Replace "icon" with "symbol" in the entries, starting at the line that has "Switch to 通貨ショップ tab" and stopping after the line that has "[x=816, y=368]", and give those lines again with nothing else changed.

--- start MATERIALS PROVIDED ---

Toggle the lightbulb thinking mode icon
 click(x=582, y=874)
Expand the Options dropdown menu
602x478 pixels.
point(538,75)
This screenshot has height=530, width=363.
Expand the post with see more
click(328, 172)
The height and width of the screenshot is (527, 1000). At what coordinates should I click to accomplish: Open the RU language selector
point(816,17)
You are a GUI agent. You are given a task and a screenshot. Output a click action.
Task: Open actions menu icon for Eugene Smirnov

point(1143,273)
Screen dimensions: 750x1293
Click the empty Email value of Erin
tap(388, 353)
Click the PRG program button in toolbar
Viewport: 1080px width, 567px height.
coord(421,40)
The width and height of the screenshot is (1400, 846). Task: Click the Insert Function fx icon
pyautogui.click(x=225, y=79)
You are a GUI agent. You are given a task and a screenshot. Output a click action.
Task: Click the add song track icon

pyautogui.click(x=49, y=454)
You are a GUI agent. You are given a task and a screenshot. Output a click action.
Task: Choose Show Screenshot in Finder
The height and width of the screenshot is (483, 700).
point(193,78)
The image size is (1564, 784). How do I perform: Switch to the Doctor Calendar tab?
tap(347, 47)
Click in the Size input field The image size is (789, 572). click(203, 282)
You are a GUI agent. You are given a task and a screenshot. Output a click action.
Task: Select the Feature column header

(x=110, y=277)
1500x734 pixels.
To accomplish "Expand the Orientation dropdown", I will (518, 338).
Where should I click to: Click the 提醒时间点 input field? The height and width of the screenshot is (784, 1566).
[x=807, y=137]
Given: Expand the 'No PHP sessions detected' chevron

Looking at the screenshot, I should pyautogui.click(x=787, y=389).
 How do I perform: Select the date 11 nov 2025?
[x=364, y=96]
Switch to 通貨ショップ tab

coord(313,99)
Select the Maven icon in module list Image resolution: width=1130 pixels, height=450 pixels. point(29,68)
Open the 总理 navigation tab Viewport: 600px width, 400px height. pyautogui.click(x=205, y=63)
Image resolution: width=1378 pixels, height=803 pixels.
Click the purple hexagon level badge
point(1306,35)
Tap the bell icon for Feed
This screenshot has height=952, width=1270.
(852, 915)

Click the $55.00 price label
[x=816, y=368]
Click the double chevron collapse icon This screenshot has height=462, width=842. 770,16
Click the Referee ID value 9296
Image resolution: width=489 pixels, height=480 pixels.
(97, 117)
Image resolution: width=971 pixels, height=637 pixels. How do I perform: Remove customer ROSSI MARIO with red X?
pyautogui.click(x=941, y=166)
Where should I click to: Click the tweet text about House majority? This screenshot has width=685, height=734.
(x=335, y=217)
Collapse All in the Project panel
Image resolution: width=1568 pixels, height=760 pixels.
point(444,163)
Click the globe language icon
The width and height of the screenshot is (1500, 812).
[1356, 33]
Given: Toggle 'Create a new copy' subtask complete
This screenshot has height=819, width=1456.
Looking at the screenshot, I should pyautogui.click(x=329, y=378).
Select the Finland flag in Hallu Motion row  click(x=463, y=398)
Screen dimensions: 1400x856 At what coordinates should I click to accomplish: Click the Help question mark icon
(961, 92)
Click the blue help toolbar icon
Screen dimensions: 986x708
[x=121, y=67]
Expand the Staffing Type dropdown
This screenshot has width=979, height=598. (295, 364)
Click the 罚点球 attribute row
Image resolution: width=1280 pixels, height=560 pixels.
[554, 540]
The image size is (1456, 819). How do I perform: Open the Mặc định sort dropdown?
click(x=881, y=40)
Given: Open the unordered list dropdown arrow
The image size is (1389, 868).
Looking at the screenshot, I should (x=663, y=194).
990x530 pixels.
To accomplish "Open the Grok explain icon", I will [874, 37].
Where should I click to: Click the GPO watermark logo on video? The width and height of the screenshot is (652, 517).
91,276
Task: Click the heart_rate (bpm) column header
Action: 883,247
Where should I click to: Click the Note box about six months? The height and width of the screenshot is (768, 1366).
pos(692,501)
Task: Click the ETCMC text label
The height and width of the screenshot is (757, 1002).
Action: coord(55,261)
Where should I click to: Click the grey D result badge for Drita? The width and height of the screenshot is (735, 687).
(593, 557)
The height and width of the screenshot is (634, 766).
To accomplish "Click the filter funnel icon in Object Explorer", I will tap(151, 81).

--- end MATERIALS PROVIDED ---

> **FULL ANSWER**:
Switch to 通貨ショップ tab

coord(313,99)
Select the Maven symbol in module list Image resolution: width=1130 pixels, height=450 pixels. point(29,68)
Open the 总理 navigation tab Viewport: 600px width, 400px height. pyautogui.click(x=205, y=63)
Image resolution: width=1378 pixels, height=803 pixels.
Click the purple hexagon level badge
point(1306,35)
Tap the bell symbol for Feed
This screenshot has height=952, width=1270.
(852, 915)

Click the $55.00 price label
[x=816, y=368]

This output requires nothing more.